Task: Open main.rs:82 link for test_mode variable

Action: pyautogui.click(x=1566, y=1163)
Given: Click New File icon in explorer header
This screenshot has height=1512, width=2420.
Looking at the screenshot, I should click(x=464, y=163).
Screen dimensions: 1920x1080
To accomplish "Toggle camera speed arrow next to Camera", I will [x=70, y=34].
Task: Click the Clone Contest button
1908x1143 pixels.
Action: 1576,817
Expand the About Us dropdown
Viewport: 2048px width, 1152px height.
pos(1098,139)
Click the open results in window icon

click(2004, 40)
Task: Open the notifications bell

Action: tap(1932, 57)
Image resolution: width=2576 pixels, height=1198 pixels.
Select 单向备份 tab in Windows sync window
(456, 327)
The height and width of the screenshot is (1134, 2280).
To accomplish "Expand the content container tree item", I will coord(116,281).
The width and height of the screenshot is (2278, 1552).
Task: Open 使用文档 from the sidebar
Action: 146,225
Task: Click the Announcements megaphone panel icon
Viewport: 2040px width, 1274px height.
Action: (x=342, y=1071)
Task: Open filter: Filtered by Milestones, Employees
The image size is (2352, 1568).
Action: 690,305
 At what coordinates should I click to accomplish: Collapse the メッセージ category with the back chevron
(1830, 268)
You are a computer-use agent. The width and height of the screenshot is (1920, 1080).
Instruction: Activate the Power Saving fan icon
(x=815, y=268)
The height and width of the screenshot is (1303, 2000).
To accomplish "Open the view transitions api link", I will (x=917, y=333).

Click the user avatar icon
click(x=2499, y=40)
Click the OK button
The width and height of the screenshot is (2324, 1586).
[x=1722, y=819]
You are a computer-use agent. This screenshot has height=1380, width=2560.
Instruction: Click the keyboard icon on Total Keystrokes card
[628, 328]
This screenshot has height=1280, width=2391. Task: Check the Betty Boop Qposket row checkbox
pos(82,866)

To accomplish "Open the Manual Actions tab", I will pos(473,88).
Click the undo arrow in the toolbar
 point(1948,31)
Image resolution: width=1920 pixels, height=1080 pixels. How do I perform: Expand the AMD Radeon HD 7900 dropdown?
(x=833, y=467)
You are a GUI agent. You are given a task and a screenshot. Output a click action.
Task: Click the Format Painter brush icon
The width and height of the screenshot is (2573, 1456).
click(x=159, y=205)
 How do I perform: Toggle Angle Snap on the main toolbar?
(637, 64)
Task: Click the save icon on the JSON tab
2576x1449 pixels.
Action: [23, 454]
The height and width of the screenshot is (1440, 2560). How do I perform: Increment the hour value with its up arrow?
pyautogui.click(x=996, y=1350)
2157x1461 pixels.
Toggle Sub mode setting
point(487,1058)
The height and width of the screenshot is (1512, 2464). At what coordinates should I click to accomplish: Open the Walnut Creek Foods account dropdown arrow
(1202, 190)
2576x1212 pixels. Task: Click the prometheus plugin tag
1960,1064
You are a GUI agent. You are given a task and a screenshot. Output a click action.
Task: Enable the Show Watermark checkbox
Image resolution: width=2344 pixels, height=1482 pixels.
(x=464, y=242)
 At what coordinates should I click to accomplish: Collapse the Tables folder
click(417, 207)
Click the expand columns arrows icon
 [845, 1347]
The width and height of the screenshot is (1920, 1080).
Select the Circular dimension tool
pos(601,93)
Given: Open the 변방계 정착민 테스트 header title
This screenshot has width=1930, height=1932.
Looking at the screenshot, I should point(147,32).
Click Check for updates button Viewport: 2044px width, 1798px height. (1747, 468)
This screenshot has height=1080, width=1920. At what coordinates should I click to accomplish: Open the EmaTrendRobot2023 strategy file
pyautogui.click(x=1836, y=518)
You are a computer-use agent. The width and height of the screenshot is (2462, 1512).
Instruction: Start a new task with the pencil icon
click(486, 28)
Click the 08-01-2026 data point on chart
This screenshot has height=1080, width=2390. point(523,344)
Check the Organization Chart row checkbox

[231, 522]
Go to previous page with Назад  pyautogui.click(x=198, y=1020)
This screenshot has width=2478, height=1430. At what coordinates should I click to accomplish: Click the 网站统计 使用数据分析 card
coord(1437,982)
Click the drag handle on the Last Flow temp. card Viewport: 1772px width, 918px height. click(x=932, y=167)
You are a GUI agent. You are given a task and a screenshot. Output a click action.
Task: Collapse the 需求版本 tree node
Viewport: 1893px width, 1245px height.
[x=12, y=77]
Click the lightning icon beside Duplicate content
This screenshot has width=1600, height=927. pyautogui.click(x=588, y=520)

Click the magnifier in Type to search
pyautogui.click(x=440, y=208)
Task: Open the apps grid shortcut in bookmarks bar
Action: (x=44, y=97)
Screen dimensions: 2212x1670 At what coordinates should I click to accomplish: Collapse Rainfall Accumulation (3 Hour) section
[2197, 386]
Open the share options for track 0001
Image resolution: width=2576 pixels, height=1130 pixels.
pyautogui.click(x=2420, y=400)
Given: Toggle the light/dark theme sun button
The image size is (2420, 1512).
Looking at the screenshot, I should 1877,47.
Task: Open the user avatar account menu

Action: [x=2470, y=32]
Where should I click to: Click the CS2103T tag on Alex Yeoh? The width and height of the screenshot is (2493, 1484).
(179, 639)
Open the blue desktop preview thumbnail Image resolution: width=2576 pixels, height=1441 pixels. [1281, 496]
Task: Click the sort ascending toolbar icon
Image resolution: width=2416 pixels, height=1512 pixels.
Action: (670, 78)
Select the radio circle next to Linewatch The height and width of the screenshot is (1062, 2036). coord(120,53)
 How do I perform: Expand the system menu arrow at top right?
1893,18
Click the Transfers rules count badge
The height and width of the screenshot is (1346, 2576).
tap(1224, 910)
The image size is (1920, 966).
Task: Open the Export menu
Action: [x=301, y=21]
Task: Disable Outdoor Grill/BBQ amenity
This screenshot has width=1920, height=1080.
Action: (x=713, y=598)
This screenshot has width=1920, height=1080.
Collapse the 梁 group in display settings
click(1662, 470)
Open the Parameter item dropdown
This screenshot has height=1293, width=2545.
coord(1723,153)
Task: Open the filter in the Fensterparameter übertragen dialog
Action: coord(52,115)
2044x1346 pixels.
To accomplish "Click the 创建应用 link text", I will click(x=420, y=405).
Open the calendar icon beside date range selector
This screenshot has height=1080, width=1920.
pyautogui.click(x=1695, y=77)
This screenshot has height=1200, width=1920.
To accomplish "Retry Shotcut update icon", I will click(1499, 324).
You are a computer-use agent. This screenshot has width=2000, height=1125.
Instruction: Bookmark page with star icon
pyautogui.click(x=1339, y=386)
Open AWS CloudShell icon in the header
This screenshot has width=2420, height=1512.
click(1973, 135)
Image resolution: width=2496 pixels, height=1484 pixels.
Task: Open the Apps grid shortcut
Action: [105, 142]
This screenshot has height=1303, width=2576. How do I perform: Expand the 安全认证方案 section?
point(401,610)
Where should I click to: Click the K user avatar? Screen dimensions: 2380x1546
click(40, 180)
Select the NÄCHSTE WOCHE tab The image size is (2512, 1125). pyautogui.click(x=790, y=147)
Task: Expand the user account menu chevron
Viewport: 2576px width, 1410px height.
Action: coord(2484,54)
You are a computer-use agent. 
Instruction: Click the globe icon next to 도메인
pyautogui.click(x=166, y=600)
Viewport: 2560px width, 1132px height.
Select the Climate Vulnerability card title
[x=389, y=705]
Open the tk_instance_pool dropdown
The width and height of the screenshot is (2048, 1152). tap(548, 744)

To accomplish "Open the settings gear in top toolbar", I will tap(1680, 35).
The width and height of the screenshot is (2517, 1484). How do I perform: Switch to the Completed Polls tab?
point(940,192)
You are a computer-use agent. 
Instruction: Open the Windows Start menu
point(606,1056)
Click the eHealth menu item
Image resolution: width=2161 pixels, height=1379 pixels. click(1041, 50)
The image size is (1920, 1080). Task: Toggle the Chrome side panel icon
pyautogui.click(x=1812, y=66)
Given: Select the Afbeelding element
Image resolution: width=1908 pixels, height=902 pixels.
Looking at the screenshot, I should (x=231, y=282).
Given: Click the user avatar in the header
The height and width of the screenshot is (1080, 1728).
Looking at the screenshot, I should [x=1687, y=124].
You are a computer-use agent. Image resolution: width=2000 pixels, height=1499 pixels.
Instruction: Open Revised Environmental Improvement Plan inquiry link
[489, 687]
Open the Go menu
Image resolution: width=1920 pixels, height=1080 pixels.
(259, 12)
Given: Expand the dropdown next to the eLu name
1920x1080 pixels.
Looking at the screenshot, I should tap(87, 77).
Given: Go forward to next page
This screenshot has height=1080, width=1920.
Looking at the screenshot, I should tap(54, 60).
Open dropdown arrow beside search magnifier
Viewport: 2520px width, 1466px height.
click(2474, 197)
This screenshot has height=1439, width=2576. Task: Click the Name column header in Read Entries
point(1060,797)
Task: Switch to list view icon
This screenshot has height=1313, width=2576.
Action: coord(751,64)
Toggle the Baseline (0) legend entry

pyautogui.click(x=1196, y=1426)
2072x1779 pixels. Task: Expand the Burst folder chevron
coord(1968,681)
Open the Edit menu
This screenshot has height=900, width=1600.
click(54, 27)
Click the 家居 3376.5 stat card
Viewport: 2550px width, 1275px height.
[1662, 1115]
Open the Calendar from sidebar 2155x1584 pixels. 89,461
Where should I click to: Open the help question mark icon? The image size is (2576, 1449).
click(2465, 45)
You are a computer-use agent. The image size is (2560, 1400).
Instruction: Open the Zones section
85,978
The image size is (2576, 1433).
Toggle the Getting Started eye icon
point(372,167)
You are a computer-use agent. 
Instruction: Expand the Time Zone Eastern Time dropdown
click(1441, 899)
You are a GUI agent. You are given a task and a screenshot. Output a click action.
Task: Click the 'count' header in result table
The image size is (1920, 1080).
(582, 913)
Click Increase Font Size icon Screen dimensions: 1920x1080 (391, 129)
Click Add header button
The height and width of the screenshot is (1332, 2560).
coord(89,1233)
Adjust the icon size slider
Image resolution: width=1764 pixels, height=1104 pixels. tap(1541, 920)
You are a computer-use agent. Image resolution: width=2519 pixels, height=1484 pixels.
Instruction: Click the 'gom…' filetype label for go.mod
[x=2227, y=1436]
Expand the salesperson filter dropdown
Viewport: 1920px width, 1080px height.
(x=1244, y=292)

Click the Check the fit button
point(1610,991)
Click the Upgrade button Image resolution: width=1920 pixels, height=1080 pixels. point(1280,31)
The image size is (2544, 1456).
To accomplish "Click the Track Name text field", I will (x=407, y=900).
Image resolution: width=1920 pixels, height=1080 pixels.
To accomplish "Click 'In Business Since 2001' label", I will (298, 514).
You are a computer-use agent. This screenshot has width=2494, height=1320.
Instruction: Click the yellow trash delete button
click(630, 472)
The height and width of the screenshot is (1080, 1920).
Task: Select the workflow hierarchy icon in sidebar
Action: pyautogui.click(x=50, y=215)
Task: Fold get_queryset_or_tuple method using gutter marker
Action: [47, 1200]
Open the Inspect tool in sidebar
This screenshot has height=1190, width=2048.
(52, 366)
==============================
TASK TO CARRY OUT:
In the listing above, the lines from the one containing "Image resolution: width=2416" through the one containing "has width=2000, height=1125." must be set down exactly, with no other lines.

ANSWER BOX:
Image resolution: width=2416 pixels, height=1512 pixels.
Action: (670, 78)
Select the radio circle next to Linewatch The height and width of the screenshot is (1062, 2036). coord(120,53)
 How do I perform: Expand the system menu arrow at top right?
1893,18
Click the Transfers rules count badge
The height and width of the screenshot is (1346, 2576).
tap(1224, 910)
The image size is (1920, 966).
Task: Open the Export menu
Action: [x=301, y=21]
Task: Disable Outdoor Grill/BBQ amenity
This screenshot has width=1920, height=1080.
Action: (x=713, y=598)
This screenshot has width=1920, height=1080.
Collapse the 梁 group in display settings
click(1662, 470)
Open the Parameter item dropdown
This screenshot has height=1293, width=2545.
coord(1723,153)
Task: Open the filter in the Fensterparameter übertragen dialog
Action: coord(52,115)
2044x1346 pixels.
To accomplish "Click the 创建应用 link text", I will click(x=420, y=405).
Open the calendar icon beside date range selector
This screenshot has height=1080, width=1920.
pyautogui.click(x=1695, y=77)
This screenshot has height=1200, width=1920.
To accomplish "Retry Shotcut update icon", I will click(1499, 324).
You are a computer-use agent. This screenshot has width=2000, height=1125.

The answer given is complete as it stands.